Statistical limitations
The South Korean study made no reference to testing whether hazards were proportional in their analyses, which is an important assumption in Cox regression analyses. Furthermore, it is difficult to discern whether the reported estimates were derived from Poisson or Cox regression models. Hong et al. also did not explore interaction effects, perhaps because of the lack of data on potential interaction variables such as age and cancer predisposing conditions. In addition, although the authors state that the change in IRR with increasing lag was not “statistically significant”, they provide no description of whether or how this was tested. The phrasing “We hypothesized a lag period…” suggests that there is a true underlying lag period which can be determined. However, the authors did not formally assess the latency period (the time between exposure and diagnosis); rather, they assumed a lag period of two years (and varied it in the supplementary material). The authors also state that “statistical significance was set at P less than 0.05”, but do not make clear which results were statistically significant, and in any case actual p-values should be reported, not just whether they were above or below the arbitrary threshold of 0.05 (whilst recognising the many disadvantages of P values) (11,12). The authors’ use of floated confidence intervals in the analysis by number of CT scans is somewhat surprising, as there are differing views about the application and performance of this method (13,14). The authors offered no explanation for their decision to use of floating confidence intervals.
Despite these limitations, the South Korean study is important, as it provides additional evidence of increased cancer risk following low-dose diagnostic radiation in childhood and adolescence.
Conclusions
Results from any large cohort study, particularly when exploring the effects of CT exposure, must be interpreted with caution. The South Korean cohort study is currently the largest paediatric study estimating cancer risks following low-dose medical radiation exposure (predominately in the form of CT scans). It reported elevated risks for many cancer types following radiation exposure. However, without dose estimates and a dose-response model, and without information on cancer pre-disposing conditions, it is likely that that excess cancer risks following CT scans have been inflated by bias from both reverse causation and confounding by indication. We look forward to future results from this study, with longer follow-up times.
Acknowledgments
None.
Footnote
Conflicts of Interest: The authors have no conflicts of interest to declare.

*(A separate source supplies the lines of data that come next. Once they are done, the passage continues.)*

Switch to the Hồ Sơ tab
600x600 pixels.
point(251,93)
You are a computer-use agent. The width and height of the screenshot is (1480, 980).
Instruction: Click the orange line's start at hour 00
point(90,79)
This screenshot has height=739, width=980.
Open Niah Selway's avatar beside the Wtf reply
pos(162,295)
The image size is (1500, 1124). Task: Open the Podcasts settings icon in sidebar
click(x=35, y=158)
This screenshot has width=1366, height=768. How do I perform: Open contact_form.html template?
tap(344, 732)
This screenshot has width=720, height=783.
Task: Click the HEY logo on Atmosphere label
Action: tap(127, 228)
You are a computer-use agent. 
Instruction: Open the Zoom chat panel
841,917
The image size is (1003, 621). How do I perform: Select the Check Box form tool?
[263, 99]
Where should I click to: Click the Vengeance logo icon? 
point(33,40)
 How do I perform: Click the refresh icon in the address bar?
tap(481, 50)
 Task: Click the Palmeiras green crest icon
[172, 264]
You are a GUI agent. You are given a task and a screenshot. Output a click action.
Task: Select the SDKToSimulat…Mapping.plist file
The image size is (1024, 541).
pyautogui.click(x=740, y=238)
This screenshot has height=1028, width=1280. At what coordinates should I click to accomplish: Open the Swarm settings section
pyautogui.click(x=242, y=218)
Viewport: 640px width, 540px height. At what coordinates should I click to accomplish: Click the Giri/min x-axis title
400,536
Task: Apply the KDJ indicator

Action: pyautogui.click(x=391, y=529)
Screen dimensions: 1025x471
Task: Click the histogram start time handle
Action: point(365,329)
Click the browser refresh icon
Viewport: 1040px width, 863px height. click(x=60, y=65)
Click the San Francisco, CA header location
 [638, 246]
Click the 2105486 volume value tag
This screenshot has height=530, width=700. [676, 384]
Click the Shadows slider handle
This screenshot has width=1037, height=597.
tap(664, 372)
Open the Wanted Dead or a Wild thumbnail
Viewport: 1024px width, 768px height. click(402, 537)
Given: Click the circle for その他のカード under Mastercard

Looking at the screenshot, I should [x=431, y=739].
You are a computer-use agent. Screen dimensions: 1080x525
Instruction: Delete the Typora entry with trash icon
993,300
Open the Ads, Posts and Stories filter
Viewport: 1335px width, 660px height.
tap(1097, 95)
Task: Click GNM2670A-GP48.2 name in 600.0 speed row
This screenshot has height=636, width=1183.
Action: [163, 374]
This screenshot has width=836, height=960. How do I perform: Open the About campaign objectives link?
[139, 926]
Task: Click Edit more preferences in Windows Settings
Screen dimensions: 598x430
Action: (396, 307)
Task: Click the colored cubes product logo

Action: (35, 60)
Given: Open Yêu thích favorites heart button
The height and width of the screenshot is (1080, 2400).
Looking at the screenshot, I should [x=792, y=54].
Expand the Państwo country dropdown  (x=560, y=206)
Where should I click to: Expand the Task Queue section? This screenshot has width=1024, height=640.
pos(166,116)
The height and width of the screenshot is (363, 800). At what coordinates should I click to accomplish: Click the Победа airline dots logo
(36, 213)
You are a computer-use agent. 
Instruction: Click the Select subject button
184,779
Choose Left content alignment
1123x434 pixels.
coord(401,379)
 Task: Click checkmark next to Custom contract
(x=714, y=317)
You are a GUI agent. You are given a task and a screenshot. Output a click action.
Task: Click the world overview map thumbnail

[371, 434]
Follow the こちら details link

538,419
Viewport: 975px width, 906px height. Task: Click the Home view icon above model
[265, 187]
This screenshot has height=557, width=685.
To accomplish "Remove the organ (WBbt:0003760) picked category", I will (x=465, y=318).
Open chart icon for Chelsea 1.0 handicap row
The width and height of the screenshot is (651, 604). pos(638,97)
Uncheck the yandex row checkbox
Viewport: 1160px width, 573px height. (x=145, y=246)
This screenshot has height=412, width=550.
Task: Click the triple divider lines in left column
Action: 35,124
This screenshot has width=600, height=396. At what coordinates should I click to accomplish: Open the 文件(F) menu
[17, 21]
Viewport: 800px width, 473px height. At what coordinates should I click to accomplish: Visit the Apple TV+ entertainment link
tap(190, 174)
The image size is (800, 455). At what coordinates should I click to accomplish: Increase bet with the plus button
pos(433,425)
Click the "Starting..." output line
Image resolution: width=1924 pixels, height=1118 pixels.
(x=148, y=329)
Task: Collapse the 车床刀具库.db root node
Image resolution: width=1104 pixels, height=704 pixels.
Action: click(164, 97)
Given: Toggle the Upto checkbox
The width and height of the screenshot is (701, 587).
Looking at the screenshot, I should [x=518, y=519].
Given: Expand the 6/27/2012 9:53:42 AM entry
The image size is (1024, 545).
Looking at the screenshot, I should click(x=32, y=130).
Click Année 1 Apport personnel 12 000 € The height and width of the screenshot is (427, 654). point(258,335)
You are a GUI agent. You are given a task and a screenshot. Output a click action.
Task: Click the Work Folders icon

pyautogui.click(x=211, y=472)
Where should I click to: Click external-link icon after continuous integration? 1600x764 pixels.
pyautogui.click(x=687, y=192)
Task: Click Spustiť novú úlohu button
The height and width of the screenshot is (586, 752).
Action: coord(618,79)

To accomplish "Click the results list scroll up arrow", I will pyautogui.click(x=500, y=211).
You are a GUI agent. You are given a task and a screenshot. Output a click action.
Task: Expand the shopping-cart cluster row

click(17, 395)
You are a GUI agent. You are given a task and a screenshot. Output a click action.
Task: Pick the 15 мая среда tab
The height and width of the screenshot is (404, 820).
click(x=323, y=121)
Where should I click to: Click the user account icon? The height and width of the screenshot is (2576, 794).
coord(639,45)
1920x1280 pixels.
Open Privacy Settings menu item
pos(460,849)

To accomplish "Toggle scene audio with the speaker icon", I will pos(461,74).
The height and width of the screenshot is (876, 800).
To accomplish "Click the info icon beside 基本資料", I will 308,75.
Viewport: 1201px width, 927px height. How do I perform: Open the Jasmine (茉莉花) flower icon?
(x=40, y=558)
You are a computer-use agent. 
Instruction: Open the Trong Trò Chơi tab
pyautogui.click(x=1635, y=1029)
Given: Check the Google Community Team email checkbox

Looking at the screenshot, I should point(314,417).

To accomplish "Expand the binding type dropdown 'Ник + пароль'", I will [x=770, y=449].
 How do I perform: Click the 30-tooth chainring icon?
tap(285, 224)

1The number of CT exposed individuals (and cancer cases) were presented for a two-year lag. There were 1,444 cancer cases in 1,179,021 CT exposed patients.
2The main analysis used a one-year lag period. Here, there were 3,150 cases among 680,211 CT exposed patients.
3The UK study observed 74 leukaemia cases across 1,720,984 person-years and 135 brain cancer cases across 1,188,207 person-years (Table 2 in Pearce et al.).
4Cancer rates in the South Korean study were estimated using only children exposed low-dose diagnostic radiation to mimic the UK study, which did not have an unexposed population. The number of cancer cases and person-years were extracted from Tables 3 and 5 (respectively) in Hong et al. There were 332 leukaemia and myelodysplasia cases and 183 brain cancer cases across 4,499,100 person-years. The UK study used a five-year lag for brain cancer; however, brain cancer cases were only presented for a two-year lag in the South Korean study.